**Directive 1**.
Change every "Dom" in the records below to "Home", leaving all else unchanged, and omit the pictures from your answer.
━━━ Document
Felix Hausdorff wrote 1914 in his book "Grundzüge der Mengenlehre":

(A) Jedem Punkt entspricht mindestens eine Umgebung $U_x$; jede Umgebung $U_x$ enthält den Punkt $x$.
(B) Sind $U_x$, $V_x$ zwei Umgebungen desselben Punktes $x$, so gibt es eine Umgebung $W_x$, die Teilmenge von beiden ist ($W_x \subseteqq \mathfrak D(U_x, V_x)$).
(C) Liegt der Punkt $y$ in $U_x$, so gibt es eine Umgebung $U_y$, die Teilmenge von $U_x$ ist ($U_y \subseteqq U_x$).
(D) Für zwei verschiedene Punkte $x,y$ gibt es zwei Umgebungen $U_x, U_y$ ohne gemeinsamen Punkt ($\mathfrak D(U_x, U_y) = 0$).

My translation:

(A) Each point has at least one neighbourhood $U_x$; each neighbourhood $U_x$ contains $x$.
(B) If $U_x$, $V_x$ are two neighbourhoods of the same point $x$, then there is a neighbourhood $W_x$, which is a subset of both ($W_x \subseteqq \mathfrak D(U_x, V_x)$).
━━━━━━
━━━ Recorded information
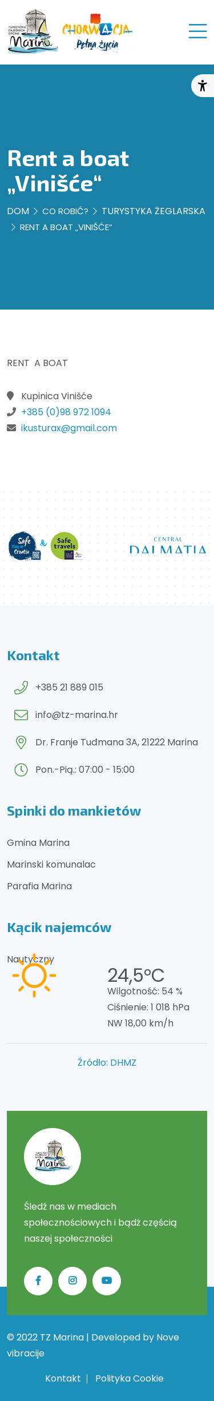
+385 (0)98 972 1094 (66, 412)
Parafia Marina (39, 886)
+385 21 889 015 (69, 687)
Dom (18, 211)
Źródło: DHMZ (107, 1062)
━━━━━━
**Directive 2**.
Write out the passage on Hausdorff's neighbourhood axioms from "Felix Hausdorff wrote" to "both ($W_x \subseteqq \mathfrak D(U_x, V_x)$).", copying it word for word.

**Expected answer 1**.
+385 (0)98 972 1094 (66, 412)
Parafia Marina (39, 886)
+385 21 889 015 (69, 687)
Home (18, 211)
Źródło: DHMZ (107, 1062)

**Expected answer 2**.
Felix Hausdorff wrote 1914 in his book "Grundzüge der Mengenlehre":

(A) Jedem Punkt entspricht mindestens eine Umgebung $U_x$; jede Umgebung $U_x$ enthält den Punkt $x$.
(B) Sind $U_x$, $V_x$ zwei Umgebungen desselben Punktes $x$, so gibt es eine Umgebung $W_x$, die Teilmenge von beiden ist ($W_x \subseteqq \mathfrak D(U_x, V_x)$).
(C) Liegt der Punkt $y$ in $U_x$, so gibt es eine Umgebung $U_y$, die Teilmenge von $U_x$ ist ($U_y \subseteqq U_x$).
(D) Für zwei verschiedene Punkte $x,y$ gibt es zwei Umgebungen $U_x, U_y$ ohne gemeinsamen Punkt ($\mathfrak D(U_x, U_y) = 0$).

My translation:

(A) Each point has at least one neighbourhood $U_x$; each neighbourhood $U_x$ contains $x$.
(B) If $U_x$, $V_x$ are two neighbourhoods of the same point $x$, then there is a neighbourhood $W_x$, which is a subset of both ($W_x \subseteqq \mathfrak D(U_x, V_x)$).